* Objective:
Shift every coordinate in the answers by adding 47 to each number, and give all of these rows again, requests included. Leave the pictures out of your answer.

* Items:
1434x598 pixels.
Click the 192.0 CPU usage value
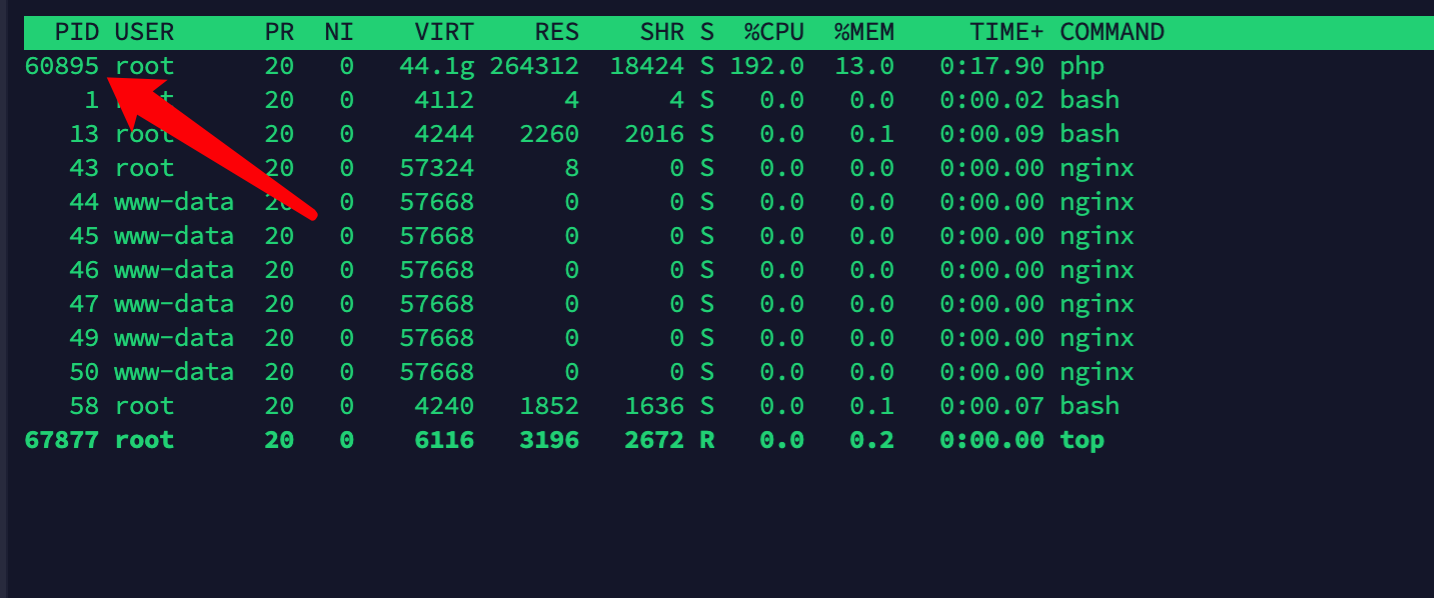[766, 66]
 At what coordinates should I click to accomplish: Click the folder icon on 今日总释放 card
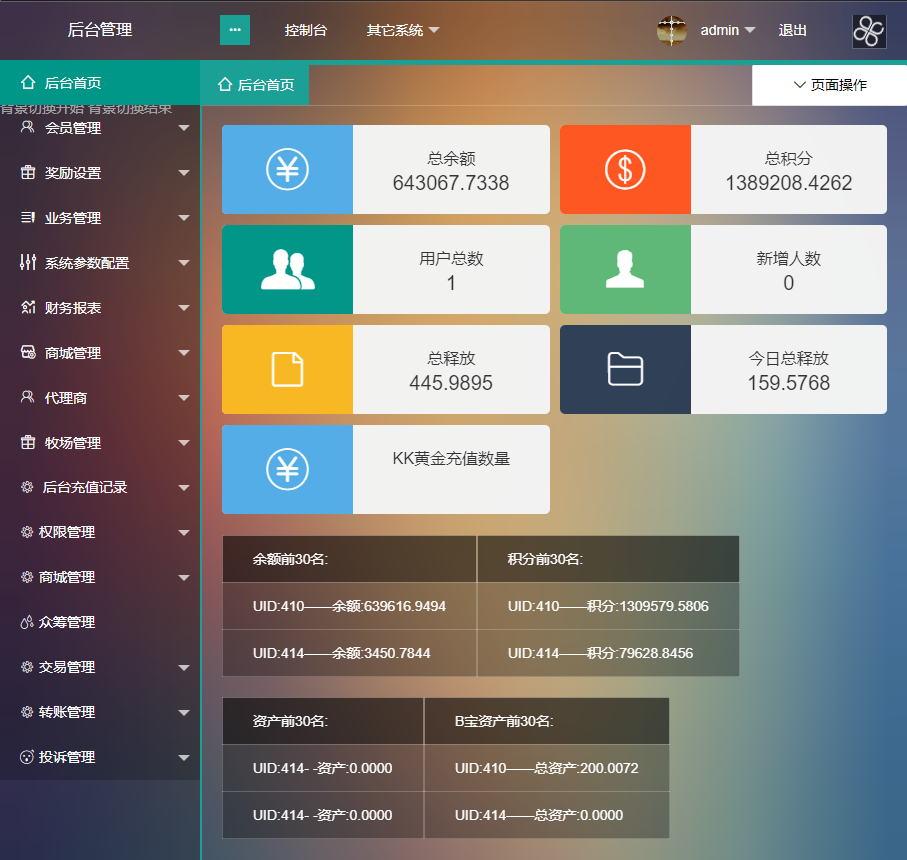pyautogui.click(x=625, y=369)
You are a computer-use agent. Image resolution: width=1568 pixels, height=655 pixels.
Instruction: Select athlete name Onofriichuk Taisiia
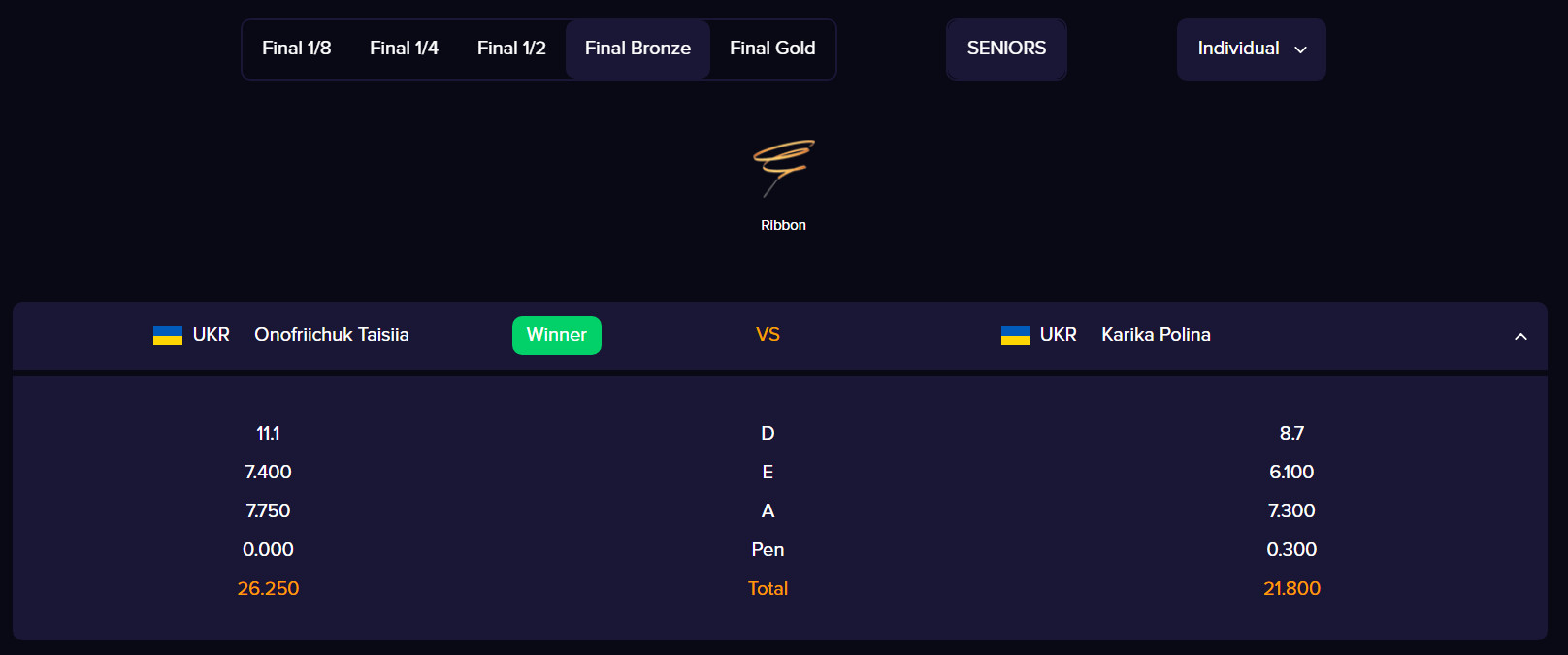tap(332, 335)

* Worked solution:
1434x598 pixels.
Click the 192.0 CPU usage value
[813, 113]
 At what coordinates should I click to accomplish: Click the folder icon on 今日总释放 card
pyautogui.click(x=672, y=416)
You are a computer-use agent. Image resolution: width=1568 pixels, height=655 pixels.
Instruction: Select athlete name Onofriichuk Taisiia
tap(379, 382)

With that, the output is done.